Wednesday, 13 November 2019
Questions without Notice
South Australia: Employment
My question is to the Minister for Employment, Skills, Small and Family Business, Senator Cash. My home state of South Australia currently has an unemployment rate of 6.3 per cent, which is higher than the national average. I've been speaking to a number of people who are desperately trying to get into the job market and finding it very difficult. Whilst I acknowledge the government's jobactive system has some high-performing providers, it also has a number of dodgy providers who have been milking the system without providing effective outcomes. When will the government take meaningful action to stop these dodgy providers preying on vulnerable jobseekers at taxpayers' expense?
I do thank Senator Bernardi for some notice of this question. The Australian government is, of course, committed, and very proud to be committed, to getting Australians off welfare and into work. One of the ways that we do that is through our world-class employment services system. What this system does is help prepare Australians for meaningful and sustainable work opportunities.
The government's principal employment service is known as jobactive. If you compare it to the former contract, Job Services Australia, jobactive is delivering more 26-week outcomes at a lower cost. From July 2015 to October 2019, jobactive achieved 1.5 million job placements, and it continues to achieve around 1,000 job placements per day.
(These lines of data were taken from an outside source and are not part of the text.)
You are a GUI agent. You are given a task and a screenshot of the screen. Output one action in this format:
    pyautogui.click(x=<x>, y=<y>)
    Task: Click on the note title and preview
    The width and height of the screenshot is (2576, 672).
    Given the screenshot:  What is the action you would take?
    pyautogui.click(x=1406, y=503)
You referred to the integrity of jobactive providers. I can assure you the government are committed to the integrity of jobactive providers and we expect a very high level of service for their clients. Each provider is given a star rating. This star rating is publicly available, so a jobseeker can actually go online to the department's website and compare providers. The most recent star rating result showed 90 per cent of employment regions have one or more sites with the highest possible rating of five stars. The best performing sites are actually spread across regional and metropolitan Australia.
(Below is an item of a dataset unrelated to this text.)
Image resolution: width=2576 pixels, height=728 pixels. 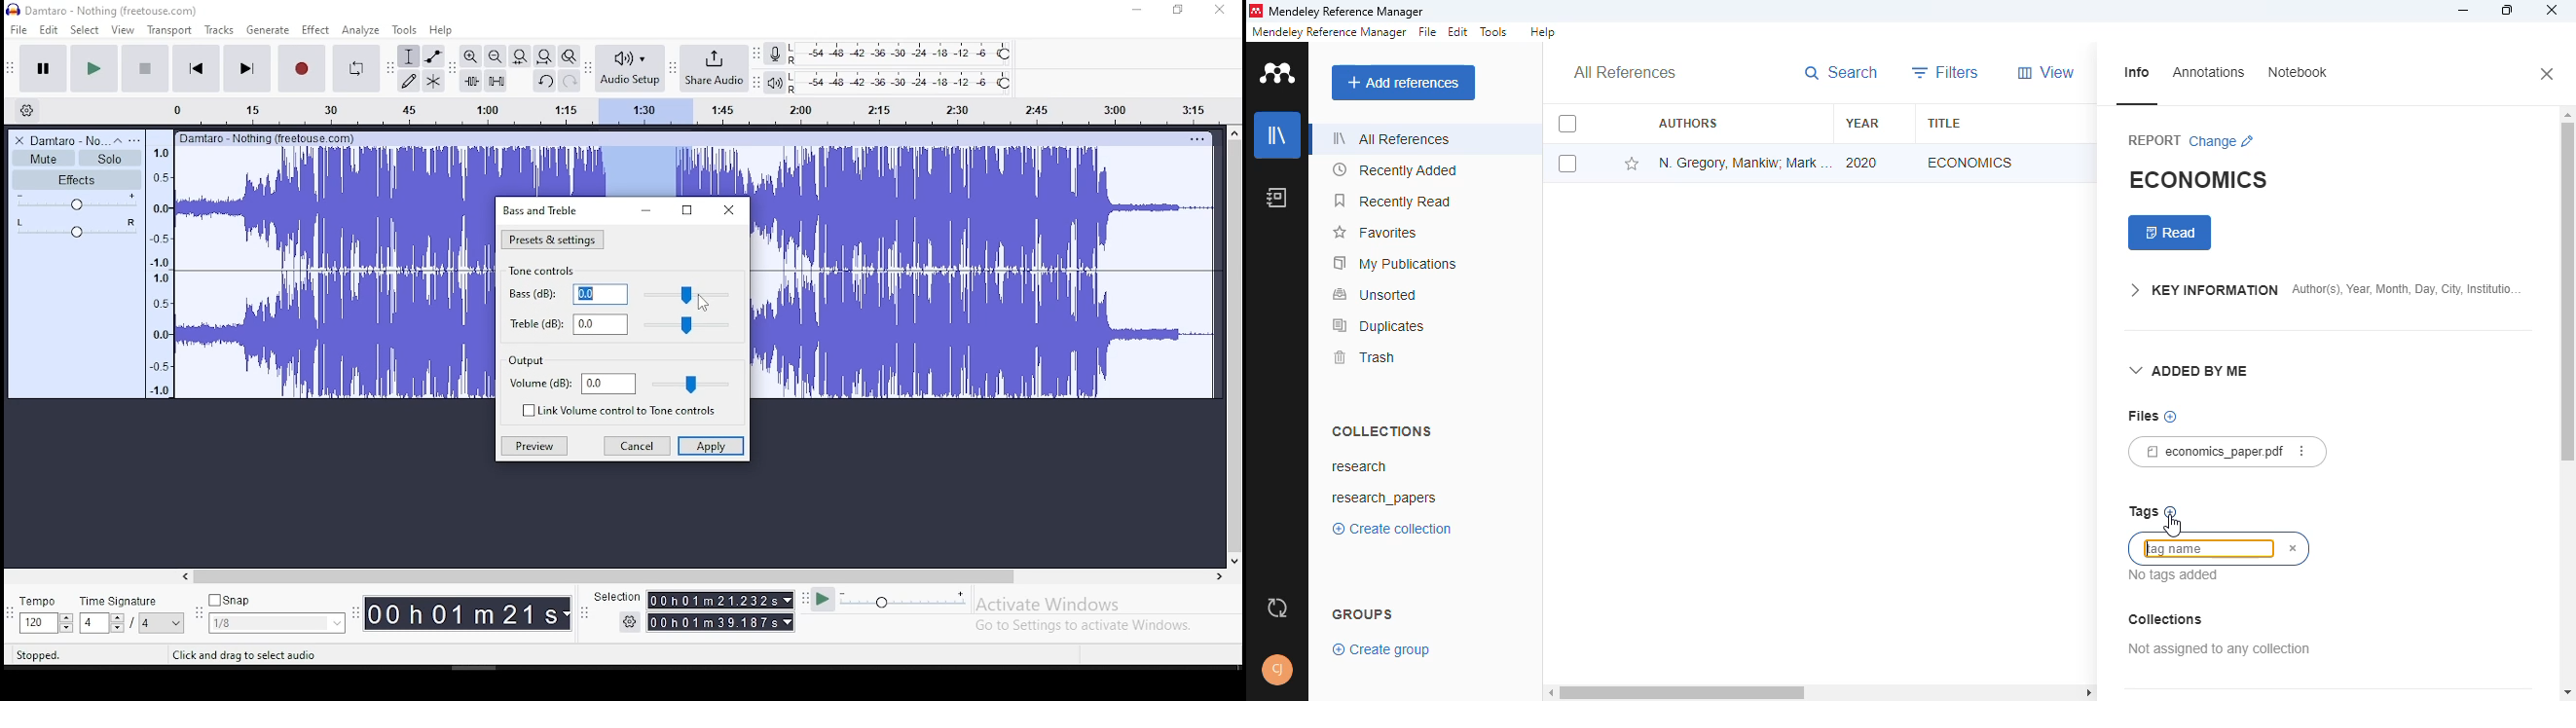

If a provider is not performing—and I welcome any feedback in that regard—the department can actually take away some of their market share and reallocate it to a provider that is a high-performing provider. That way we are ensuring that only the best providers are in the market.
Minister, I met recently with a young man—I will call him Paul—who has been unemployed for some time. He informed me that under jobactive he's referred to as 'stream C', which, I understand, means he needs the most support to get work. He says he feels that his jobactive provider is not supporting him with the services he needs given the barriers he faces and is simply interested in ticking the bureaucratic box in order to get their money from the government. Given the government says it's committed to getting young people off welfare and into work, what is the government doing to help people like Paul? (Time expired)
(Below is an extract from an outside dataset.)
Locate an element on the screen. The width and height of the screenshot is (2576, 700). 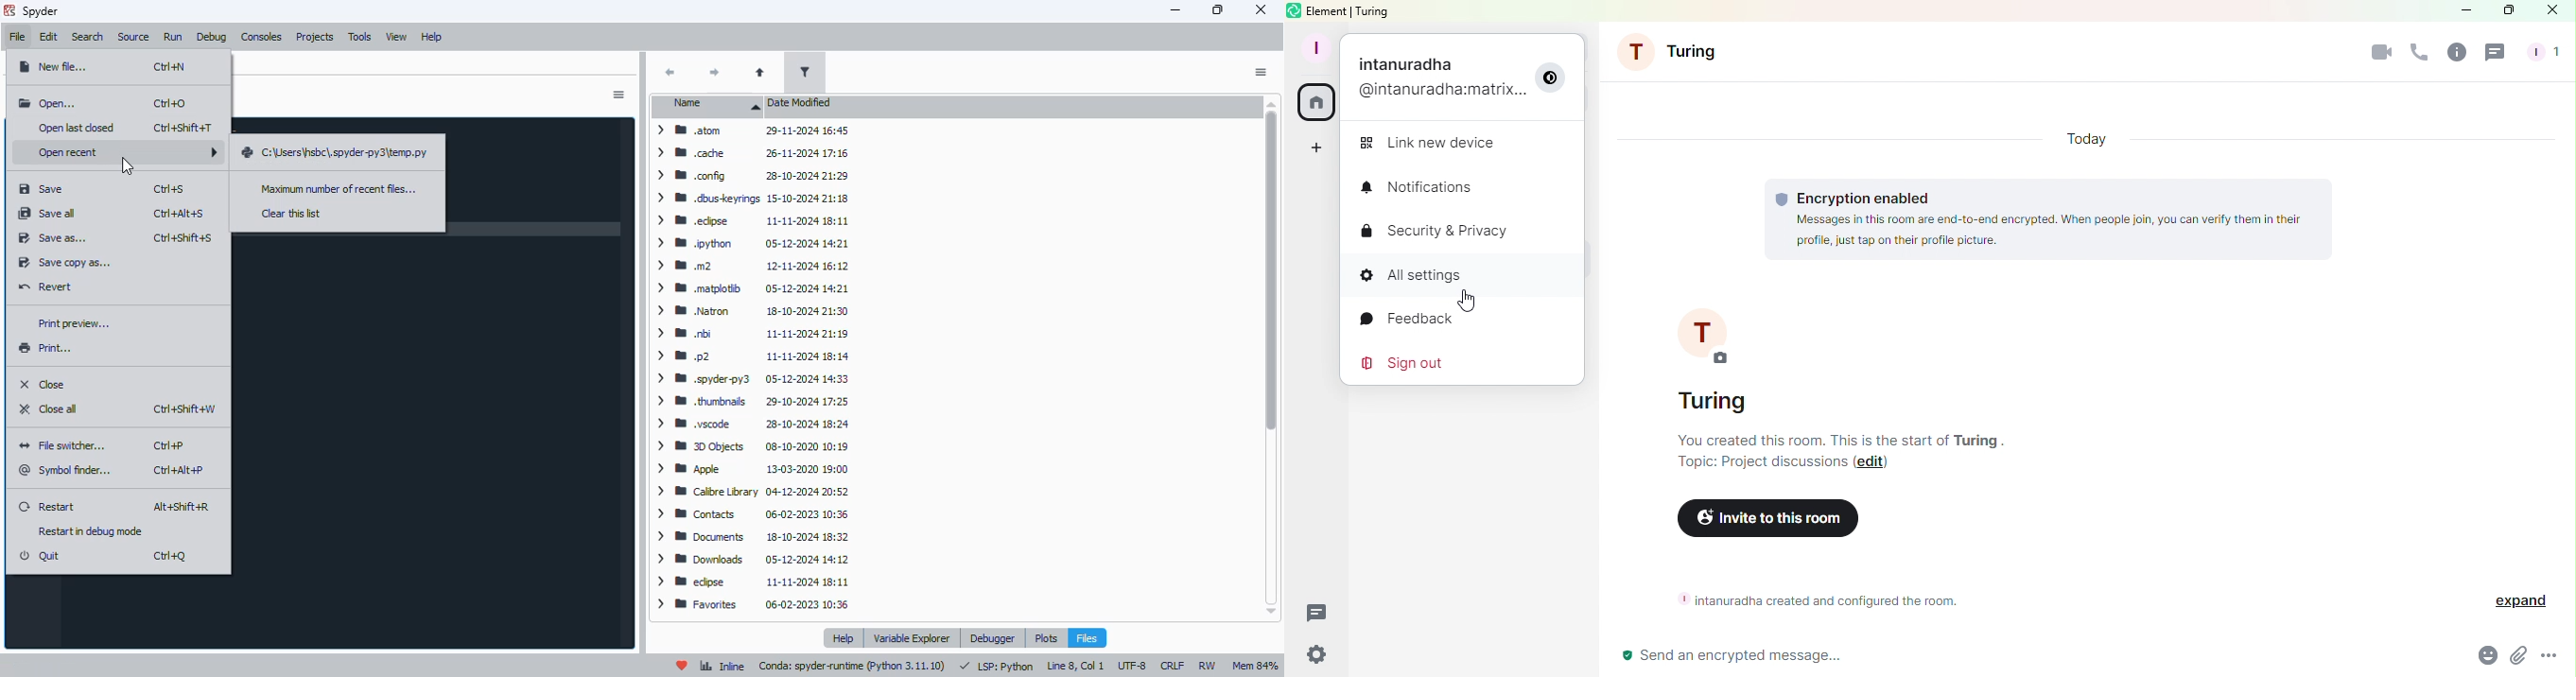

Thank you, Senator Bernardi. There is flexibility in the system for jobseekers like your constituent Paul. Providers themselves have access to what is called an employment fund. It is a fund that is obviously set up by the government. Through this fund, the provider is able to ensure that the jobseeker—in this case it's a stream C jobseeker, as you've identified, and they have the most barriers out of all of the jobseekers—will get the tailored support that they need to get off welfare and into work. But what we're also doing as a government is transforming employment services to ensure that we deliver better outcomes for jobseekers and employers and a better system for providers. We are redesigning the system so that stream C jobseekers, like Paul, have access to the most opportunities to move from welfare—
Minister, Paul tells me he's not happy with his jobactive provider. He wants to move to a provider that is closer to his home and one that is more interested in helping him rather than helping themselves. He's worried that he's going to be penalised if he does this. Is this true, and what do I say to Paul, who just wants to get into the workforce?
In the first instance, I can assure you that no jobseeker is penalised for wanting to move provider. In fact, the transparency of the five-star rating system ensures that a jobseeker is able to go online and compare their providers, and, if they see there's a better provider, or if they want to move because another provider is closer to where they're located, they are able to do this. At the same time, they are then entitled to the same level of service. So you can absolutely go back to your constituent and advise them that they are able to transfer. There are mechanisms available to the constituent in the event that they do want to. They can call the department's national customer service line. The department will actually assist them in changing over providers and, again, they will ensure that, if they do want to change providers or if they identify that they're not quite sure which provider they can go to, that assistance will be given and there is no penalty.